--- START Page excerpt ---
The report explores new approaches for the development of Healthy People 2010, taking into consideration the many major changes in health care since 1990 and past experience with Healthy People 2000 and the health objectives for 1990. Both the Federal and private sector stakeholders who participated in the focus group review process felt that Healthy People 2010 would benefit from an updated presentation, taking advantage of new information and communication technology and creating a flexible electronic data base on CD-ROM and the Internet, in addition to the reference document. Healthy People 2010 needs to be targeted at an audience broader than the previously targeted public health community.

Purpose

The purpose of this study was to determine whether various stakeholders believed that the Healthy People 2000 document was useful as a framework for results-oriented performance measurement. A review of the successes and shortcomings of Healthy People 2000 in achieving its goals and objectives can facilitate improvement and new approaches in the content, format, and dissemination of its next iteration, Healthy People 2010.

Background

Healthy People 2000 serves as a vision for improving the health of Americans through effective prevention. Its multiple goals, objectives, and priorities were designed to guide health-related decisions and actions by organizations and individuals in the public and private sectors. The development of a similar document for the next decade, Healthy People 2010, provides an opportunity to learn from the experiences of various stakeholders about the use of the Healthy People 2000 document as a standard of comparison and as a framework for results-oriented performance measurement. The creative review of Healthy People 2000 is especially important in light of increased national emphasis on performance and accountability, and various changes in the health care system, such as the growth in managed care arrangements, limits on access-to-care and insurance coverage, and the intersection of public health and personal health care functions. High quality input from the people and organizations who have the commitment and resources to endorse the Nation's health goals, objectives, and priorities, and from those who provide health care services is essential before a new framework for Healthy People 2010 can be developed. Consequently, creative ideas for revision of Healthy People 2000 and thoughtful responses to these ideas were sought from the Healthy People 2000 Steering Committee and Consortium.

Methods

Two major activities were undertaken: (1) a Steering Committee retreat and (2) 7 focus groups, involving a total of 58 participants from various member organizations in the Healthy People 2000 Consortium. Various themes were identified in the process of gathering data, review, and revision. Questions and options were revised based on Steering Committee input and a pilot focus group of Consortium members. The final set of questions for the focus groups dealt with issues involving the extent of a required overhaul of the Healthy People 2000 document; what works and does not work about the functioning of the document; and the implications of changing the document, its priority areas, and the criteria for selecting objectives. Each successive focus group allowed for further review of issues raised in the preceding focus groups. For example, the last focus group included representatives from employers/purchasers and managed care providers in order to address the recurrent theme of the growing importance of business, employers, and managed care.
--- END Page excerpt ---
--- START Records shown ---
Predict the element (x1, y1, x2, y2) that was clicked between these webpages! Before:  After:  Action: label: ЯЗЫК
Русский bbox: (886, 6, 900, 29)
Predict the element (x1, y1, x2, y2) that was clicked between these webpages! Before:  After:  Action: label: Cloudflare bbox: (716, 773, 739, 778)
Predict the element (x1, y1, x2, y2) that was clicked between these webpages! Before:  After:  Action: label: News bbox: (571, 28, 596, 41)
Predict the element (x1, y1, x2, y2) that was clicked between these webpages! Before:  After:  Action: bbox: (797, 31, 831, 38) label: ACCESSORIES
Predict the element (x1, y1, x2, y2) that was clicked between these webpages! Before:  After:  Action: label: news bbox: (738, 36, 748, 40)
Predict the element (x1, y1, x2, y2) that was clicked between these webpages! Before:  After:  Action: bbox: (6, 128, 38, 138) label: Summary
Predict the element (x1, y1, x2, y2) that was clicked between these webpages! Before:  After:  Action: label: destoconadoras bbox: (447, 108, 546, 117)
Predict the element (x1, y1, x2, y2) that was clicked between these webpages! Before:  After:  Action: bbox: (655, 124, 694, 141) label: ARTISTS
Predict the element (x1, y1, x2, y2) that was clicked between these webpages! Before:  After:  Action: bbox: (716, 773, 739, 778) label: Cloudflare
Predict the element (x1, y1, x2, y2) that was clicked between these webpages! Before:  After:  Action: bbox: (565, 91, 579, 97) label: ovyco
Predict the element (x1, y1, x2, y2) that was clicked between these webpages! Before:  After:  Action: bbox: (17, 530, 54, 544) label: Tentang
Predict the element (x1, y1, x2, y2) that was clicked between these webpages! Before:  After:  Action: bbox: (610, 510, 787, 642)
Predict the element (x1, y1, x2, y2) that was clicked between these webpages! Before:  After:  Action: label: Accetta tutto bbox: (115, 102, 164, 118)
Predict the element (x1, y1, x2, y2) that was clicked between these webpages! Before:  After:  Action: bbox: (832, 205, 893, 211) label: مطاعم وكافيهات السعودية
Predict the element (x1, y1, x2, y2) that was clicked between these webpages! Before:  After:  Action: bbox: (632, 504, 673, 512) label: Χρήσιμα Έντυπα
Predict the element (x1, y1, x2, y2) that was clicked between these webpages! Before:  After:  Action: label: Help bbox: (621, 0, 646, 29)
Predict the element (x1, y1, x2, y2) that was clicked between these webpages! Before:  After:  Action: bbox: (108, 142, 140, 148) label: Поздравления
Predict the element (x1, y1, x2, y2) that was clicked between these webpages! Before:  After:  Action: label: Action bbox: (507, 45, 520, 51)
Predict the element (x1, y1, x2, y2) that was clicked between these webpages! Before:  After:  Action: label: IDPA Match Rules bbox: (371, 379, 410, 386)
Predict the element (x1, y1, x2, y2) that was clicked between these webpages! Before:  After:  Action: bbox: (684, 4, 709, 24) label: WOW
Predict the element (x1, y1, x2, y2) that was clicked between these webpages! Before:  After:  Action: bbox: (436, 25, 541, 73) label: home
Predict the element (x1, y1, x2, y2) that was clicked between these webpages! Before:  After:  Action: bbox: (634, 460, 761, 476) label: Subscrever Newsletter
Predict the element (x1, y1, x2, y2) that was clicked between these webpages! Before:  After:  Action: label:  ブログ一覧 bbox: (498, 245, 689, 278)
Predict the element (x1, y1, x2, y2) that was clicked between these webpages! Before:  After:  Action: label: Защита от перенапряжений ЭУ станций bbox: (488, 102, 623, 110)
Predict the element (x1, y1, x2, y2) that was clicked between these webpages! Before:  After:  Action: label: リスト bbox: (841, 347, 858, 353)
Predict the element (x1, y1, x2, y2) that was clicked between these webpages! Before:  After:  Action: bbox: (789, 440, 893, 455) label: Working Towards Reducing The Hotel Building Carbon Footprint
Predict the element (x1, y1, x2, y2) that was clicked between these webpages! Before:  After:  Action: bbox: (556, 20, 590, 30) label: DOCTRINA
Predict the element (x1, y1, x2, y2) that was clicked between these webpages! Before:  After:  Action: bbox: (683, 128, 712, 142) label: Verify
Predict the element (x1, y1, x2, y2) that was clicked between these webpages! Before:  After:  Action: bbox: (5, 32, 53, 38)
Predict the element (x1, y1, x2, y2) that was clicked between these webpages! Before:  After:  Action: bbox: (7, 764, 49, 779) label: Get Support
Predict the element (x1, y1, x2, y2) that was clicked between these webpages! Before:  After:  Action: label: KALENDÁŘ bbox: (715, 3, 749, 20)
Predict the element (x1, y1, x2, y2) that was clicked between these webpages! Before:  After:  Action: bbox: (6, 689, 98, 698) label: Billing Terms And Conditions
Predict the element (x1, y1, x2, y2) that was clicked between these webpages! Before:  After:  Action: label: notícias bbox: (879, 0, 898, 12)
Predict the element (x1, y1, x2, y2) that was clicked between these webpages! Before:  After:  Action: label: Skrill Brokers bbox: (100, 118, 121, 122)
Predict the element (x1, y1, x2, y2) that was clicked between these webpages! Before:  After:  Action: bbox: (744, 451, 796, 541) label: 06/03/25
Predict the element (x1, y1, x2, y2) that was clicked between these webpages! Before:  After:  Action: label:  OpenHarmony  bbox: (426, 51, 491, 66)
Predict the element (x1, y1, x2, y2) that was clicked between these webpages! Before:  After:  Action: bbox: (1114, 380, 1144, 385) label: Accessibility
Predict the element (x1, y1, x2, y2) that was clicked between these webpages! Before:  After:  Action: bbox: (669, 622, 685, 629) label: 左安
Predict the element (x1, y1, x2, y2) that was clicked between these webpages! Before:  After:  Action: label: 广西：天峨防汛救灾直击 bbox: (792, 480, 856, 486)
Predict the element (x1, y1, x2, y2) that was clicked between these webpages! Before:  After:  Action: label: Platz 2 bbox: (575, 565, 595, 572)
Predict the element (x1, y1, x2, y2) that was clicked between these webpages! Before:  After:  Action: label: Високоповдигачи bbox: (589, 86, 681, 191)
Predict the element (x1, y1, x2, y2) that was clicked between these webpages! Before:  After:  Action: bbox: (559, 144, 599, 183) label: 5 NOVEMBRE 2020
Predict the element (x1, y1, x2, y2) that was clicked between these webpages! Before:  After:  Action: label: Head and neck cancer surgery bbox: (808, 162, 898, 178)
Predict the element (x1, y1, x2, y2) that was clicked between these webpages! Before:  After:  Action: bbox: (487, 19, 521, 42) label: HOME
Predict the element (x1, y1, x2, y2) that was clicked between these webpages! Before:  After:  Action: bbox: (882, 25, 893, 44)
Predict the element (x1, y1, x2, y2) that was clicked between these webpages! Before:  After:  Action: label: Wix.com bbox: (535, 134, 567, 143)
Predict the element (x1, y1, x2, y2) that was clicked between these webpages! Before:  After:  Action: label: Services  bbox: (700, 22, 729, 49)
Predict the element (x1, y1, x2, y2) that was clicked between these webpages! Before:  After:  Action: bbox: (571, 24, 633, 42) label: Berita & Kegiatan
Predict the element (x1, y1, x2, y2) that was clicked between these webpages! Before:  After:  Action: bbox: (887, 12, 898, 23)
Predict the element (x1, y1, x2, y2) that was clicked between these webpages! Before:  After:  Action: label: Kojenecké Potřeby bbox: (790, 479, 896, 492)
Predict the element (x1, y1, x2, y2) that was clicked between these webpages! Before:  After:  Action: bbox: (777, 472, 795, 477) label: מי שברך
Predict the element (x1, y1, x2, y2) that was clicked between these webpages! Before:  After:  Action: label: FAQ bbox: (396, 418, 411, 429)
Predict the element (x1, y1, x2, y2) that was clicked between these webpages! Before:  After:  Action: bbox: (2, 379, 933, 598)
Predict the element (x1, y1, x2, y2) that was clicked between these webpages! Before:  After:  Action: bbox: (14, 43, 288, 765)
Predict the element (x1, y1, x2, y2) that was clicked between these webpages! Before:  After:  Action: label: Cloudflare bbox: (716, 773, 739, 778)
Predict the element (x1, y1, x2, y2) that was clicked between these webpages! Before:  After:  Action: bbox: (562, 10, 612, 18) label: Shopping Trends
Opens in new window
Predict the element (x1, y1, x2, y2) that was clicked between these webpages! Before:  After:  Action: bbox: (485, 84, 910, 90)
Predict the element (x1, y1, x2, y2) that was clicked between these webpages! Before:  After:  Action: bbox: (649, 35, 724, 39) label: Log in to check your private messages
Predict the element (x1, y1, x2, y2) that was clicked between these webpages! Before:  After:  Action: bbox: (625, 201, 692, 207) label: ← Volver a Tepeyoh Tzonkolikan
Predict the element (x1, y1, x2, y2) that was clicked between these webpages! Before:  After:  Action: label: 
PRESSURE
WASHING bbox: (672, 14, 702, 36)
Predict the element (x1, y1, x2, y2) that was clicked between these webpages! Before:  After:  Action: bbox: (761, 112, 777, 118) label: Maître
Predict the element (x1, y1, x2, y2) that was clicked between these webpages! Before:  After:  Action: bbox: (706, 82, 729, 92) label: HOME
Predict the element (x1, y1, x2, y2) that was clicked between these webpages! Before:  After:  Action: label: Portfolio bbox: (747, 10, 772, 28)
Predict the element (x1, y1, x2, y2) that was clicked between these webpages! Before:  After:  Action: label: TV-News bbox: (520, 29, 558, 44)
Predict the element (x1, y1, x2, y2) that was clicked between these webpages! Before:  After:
--- END Records shown ---
● Written problem 1
From the Healthy People report excerpt, quote the part that opens with the words containing "The report explores" and closes with "public health community.".
● Written problem 2
Using the Healthy People report excerpt, decide whether each statement agrees with it, and answer yes or no with the deciding words quoted: (a) The focus groups involved 58 participants in total. (b) The last focus group included representatives from state health departments. (c) The study set out to determine whether stakeholders found the Healthy People 2000 document useful as a framework for results-oriented performance measurement.

● Correct response 1
The report explores new approaches for the development of Healthy People 2010, taking into consideration the many major changes in health care since 1990 and past experience with Healthy People 2000 and the health objectives for 1990. Both the Federal and private sector stakeholders who participated in the focus group review process felt that Healthy People 2010 would benefit from an updated presentation, taking advantage of new information and communication technology and creating a flexible electronic data base on CD-ROM and the Internet, in addition to the reference document. Healthy People 2010 needs to be targeted at an audience broader than the previously targeted public health community.

● Correct response 2
(a) Yes: "7 focus groups, involving a total of 58 participants from various member organizations in the Healthy People 2000 Consortium"
(b) No: "the last focus group included representatives from employers/purchasers and managed care providers"
(c) Yes: "The purpose of this study was to determine whether various stakeholders believed that the Healthy People 2000 document was useful as a framework for results-oriented performance measurement."